The first thing you notice about The Cavendish Hotel in Baslow is that it’s green. Very, very green. Walls, doorways, staircases, corridors are all painted various shades of green: olive, emerald and other types I’m not knowledgeable enough to identify. Even the menus are green. Then you glimpse the dales of the Peak District through the window and, well, they’re fairly green too.
The second thing you notice is the artwork. It’s everywhere, encompassing every size and style you can imagine. Maps, portraits, monochrome photographs, Victorian caricatures, landscapes, cityscapes, surrealist, naturalistic – the interiors are a mixture of stately home, Soho members’ club and the National Gallery. (My personal favourite is the gigantic painting of a bull that hangs halfway up the stairs.) You almost feel like you should purchase a ticket simply to step inside.
Stately home is the most pertinent aspect here: The Cavendish is part of Chatsworth Estate, a few minutes walk from the 1,000-acre parkland and barely twenty from Chatsworth House itself. The building has belonged to the Devonshire family since 1830, when the Duke of Devonshire supposedly won it from the Duke of Rutland in a card game. Much of the art comes directly from Chatsworth House; “I recognise that one,” said the current Duke on a recent visit. He was referring to the Jeremy Deller installation that reads ‘You Treat This Place Like a Hotel.’
The reception looking into The Garden Room
And what a hotel it is. A recent £3.5m renovation was masterminded by Nicola Harding, the interior designer also responsible for the wonderful Mitre in Hampton Court. It took two years but produced spectacular results: The Cavendish was crowned 2025 Hotel of the Year by both AA and the Times, the awards proudly displayed on the entrance hall mantlepiece along with several others. (The Times article is also framed.)
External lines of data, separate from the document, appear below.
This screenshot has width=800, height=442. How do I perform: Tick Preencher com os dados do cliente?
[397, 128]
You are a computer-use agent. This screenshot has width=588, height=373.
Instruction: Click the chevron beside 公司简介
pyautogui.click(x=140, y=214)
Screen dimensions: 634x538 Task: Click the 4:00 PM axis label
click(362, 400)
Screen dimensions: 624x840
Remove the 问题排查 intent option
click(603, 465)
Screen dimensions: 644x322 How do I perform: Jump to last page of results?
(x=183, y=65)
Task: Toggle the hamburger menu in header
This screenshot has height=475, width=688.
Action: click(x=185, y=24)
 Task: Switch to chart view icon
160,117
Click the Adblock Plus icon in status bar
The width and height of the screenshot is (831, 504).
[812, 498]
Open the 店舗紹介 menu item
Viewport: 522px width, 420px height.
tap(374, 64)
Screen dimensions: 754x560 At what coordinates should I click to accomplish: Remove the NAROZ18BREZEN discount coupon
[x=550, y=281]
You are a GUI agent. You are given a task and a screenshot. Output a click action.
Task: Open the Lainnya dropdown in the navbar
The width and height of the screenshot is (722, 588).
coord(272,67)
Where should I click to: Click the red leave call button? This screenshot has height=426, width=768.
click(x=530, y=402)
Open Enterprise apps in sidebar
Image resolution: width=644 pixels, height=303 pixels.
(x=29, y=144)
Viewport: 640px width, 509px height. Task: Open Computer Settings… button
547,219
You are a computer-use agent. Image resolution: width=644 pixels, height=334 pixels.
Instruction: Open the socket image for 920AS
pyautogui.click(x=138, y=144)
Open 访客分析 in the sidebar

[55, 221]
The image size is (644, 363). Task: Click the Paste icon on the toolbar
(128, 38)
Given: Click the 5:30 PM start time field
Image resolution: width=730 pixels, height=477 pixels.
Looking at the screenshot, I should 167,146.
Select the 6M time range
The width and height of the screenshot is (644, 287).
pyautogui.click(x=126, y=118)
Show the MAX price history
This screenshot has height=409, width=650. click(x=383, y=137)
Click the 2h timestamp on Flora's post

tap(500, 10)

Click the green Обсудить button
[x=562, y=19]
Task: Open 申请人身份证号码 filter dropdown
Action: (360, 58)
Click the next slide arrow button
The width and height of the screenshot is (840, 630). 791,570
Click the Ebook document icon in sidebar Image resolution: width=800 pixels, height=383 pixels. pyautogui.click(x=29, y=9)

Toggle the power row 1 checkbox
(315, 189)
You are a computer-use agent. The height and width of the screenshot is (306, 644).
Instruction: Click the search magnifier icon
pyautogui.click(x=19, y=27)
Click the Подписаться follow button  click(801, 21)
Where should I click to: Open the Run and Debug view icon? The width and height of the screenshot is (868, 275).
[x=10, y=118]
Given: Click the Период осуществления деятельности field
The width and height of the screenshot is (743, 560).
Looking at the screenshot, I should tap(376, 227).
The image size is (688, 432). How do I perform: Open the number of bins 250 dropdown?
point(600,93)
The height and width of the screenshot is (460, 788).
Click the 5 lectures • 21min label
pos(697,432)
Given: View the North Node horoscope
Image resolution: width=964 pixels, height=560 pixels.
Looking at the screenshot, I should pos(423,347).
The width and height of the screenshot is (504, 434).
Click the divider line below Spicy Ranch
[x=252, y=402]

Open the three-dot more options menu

No arguments from me – the stay was a joy from start to finish. On arrival, we enjoyed some very nice finger sandwiches in the lounge. It was a miserable afternoon but already the Cavendish was casting a seductive, soothing spell that I was only too happy to fall under. I wasn’t the only one.
“How long have we been here?” asks the lady on a nearby table as she rises to depart.
“About three hours,” replies her companion. Cue a shared chuckle of surprise.

The bar area
The lounge is that kind of place. A log fire, piano music on the speakers, extraordinarily comfortable sofas and chairs that basically absorb you into them. I find myself returning there throughout the stay, often to write this article. On Saturday afternoon, another lady at a different table is surprised by her server with a birthday sweet, on the house.
Rooms are named for a famous person with some connection to Chatsworth. Ours was Capability – after legendary 18th century gardener Capability Brown. Inside there was a four-poster bed with its own little stepladder for access – helpful after a leisurely dinner at the Gallery. One set of windows overlooked the house, the other gave stunning views of the dales.
A hotel isn't only as good as its staff: a hotel is its staff. And the team at The Cavendish might be the best I've had the fortune to encounter – friendly, knowledgeable, unfailingly charming. Take George, our server at the Gallery who clarified my typical indecision on what to order with a simple “what can you make at home?” (Beef fillet so yes, I'll have the venison please.) People tend to stick around. Guest relations manager Poppy has worked here for 14 years, restaurant manager Camille ten. “It's warm and cosy,” she says.
The Garden Room
The Cavendish looks after its own: restaurant supervisor Amelia is getting put through her wine qualifications by the hotel. Her mentor, Stuart the sommelier, has been here for 25 plus. Stuart needs his own paragraph: the man’s a star, not simply for the knowledge but the enthusiasm with which it's delivered, kneeling by the table to reel off playful facts about each vintage like there's nowhere else he'd rather be. He was lost to the teaching profession: whatever his subject, I'd probably be pursuing it right now.
Food is a massive part of The Cavendish’s draw. There are two restaurants, the Garden Room and the Gallery; the latter is a tad more fine dining, currently holding 3 AA Rosettes. Both serve classic British cuisine using locally sourced ingredients, often from the Estate itself. On Friday afternoon, I was flicking through the 2026 AA Restaurant Guide I found in a local pub and there was an extensive profile of Adam Harper, executive chef at The Cavendish. Never a bad sign.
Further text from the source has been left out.